Records shown >>
● ● ● ●

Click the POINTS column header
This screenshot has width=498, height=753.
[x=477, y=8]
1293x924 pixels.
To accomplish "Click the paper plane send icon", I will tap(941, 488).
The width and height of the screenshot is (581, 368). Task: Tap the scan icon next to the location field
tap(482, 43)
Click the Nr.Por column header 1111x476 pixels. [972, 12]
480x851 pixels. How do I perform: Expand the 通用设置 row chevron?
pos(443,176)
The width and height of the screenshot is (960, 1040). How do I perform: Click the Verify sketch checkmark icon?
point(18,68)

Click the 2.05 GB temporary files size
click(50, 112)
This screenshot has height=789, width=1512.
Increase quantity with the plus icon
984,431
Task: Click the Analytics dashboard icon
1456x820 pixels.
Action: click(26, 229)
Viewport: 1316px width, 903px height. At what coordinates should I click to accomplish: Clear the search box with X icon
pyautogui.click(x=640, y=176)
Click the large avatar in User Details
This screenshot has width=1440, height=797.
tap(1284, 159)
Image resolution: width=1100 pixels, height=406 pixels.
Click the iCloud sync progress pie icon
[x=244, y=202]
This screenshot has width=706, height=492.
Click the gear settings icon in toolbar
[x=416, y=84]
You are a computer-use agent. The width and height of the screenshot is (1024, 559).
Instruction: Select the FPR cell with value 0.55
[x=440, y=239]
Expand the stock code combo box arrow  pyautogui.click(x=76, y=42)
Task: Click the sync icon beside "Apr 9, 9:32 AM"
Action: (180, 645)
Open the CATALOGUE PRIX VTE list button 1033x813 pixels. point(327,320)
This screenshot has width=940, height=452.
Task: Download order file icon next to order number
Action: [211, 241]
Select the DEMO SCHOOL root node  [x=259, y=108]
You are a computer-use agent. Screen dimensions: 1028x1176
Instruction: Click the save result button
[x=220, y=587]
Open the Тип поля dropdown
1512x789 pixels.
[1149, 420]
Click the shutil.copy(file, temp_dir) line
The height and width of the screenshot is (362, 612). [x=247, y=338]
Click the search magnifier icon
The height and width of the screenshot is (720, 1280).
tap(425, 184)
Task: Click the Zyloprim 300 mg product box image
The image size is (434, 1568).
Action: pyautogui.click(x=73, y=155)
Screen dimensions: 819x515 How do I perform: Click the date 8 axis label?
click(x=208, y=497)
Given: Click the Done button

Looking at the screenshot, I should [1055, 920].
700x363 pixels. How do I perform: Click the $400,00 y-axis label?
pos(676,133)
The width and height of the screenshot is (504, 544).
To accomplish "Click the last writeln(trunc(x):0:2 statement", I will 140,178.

● ● ● ●

Task to complete >>
Write out exactly those lines running from the line with "The width and height of the screenshot is (504, 544)." to the end of the data above, the first and last included.

Response area >>
The width and height of the screenshot is (504, 544).
To accomplish "Click the last writeln(trunc(x):0:2 statement", I will 140,178.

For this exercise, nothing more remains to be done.